La campagna del 09/10 inizia con Manolo Jiménez in panchina, un allenatore spagnolo che non gode della simpatia dei fan per il suo gioco e che viene sostituito alla fine della stagione da Antonio Álvarez. Lungo la strada, è necessario evidenziare il quarto posto ottenuto in campionato dopo che un emozionante incontro heads-up con il Real CD Mallorca si è risolto l’ultimo giorno e l’ottenimento della Coppa di Spagna contro il Club Atlético de Madrid nella finale disputata a Barcellona con un tabellone favorevole: 2-0 con gol di Diego Capel e Jesús Navas; dopo aver battuto in precedenza CF Atlético Ciudad : 2-4 nell’andata e 5-1 in casa; FC Barcelona : 1-2 nell’andata e 0-1 in casa; Real CD de La Coruña : 0-3 a Riazor e 0-1 a casa; eGetafe CF in semifinale: 2-0 in casa e 1-0 nella città di Madrid. In Champions League, ha superato la fase a gironi come leader, battendo il VfB Stuttgart 1893 eV, l’ FC Unirea Urziceni e il Rangers FC Glasgow; essere sorprendentemente eliminato nel secondo turno dal CSKA Moskva : 1-1 nell’andata e 1-2 nel Sánchez Pizjuán. Il 22 dicembre 2010, la RFEF ha concordato all’unanimità la concessione del titolo di Coppa al Siviglia FC per il raggiungimento del Campionato mondiale raggiunto dalla squadra di calcio spagnola.

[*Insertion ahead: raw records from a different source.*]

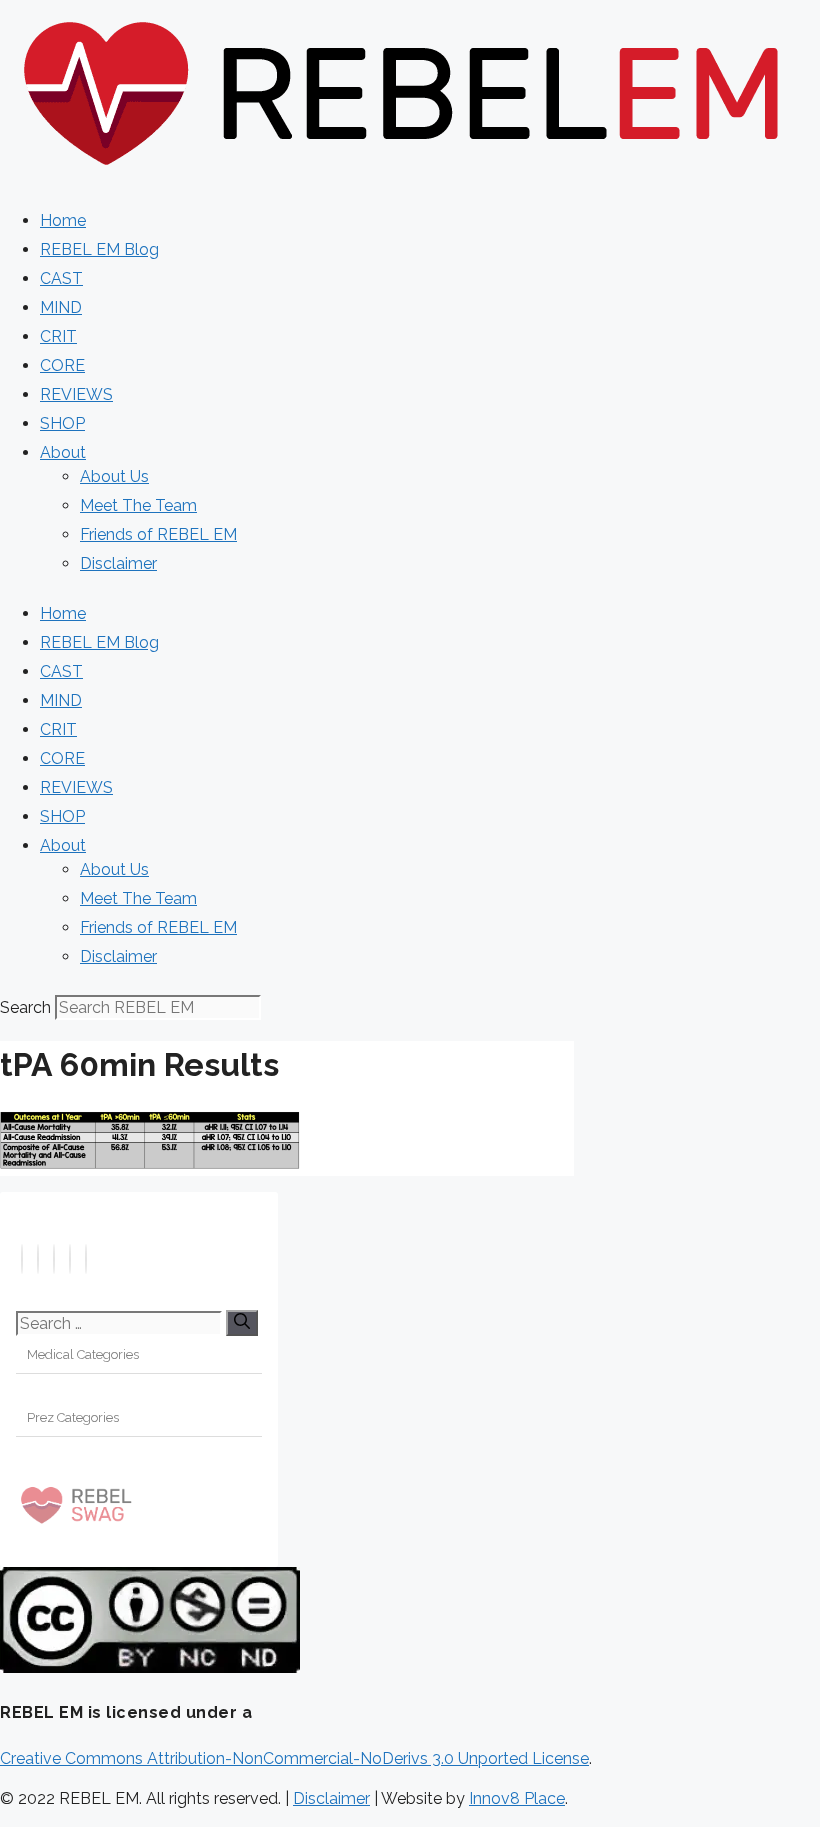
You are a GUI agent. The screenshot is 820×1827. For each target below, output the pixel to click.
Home (63, 220)
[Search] (242, 1323)
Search (25, 1007)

2010 – 2020: la crescita del Siviglia Calcio

Nella stagione 10/11, ha giocato in Europa League, essendo secondo dopo il Paris Saint Germain FC nel suo gruppo e lasciando indietro BV Borussia 09 Dortmund e FC Karpaty Lviv, cadendo nel Round di 32 contro l’ FC Porto dopo aver perso 1-2 in casa e nonostante prevalga nel ritorno di 0-1. In campionato offre l’immagine degli ultimi anni ed è molto combattivo, finendo in una quinta posizione accettabile nonostante l’irregolarità mostrata ad un certo punto, dando la sensazione di poter andare oltre con un ritocco. Nella Supercoppa spagnola viene superato dall’FC Barcelonadopo aver prevalso 3-1 in casa e cadere ampiamente sconfitto nel giro 4-0. Nell’edizione 11/12, la squadra di calcio di Siviglia rimane lontana dalle prime posizioni e il suo ruolo è discreto rispetto ai precedenti campionati, fallendo con la sostituzione in panchina per assicurarsi una posizione per competere nel torneo europeo e terminando nono.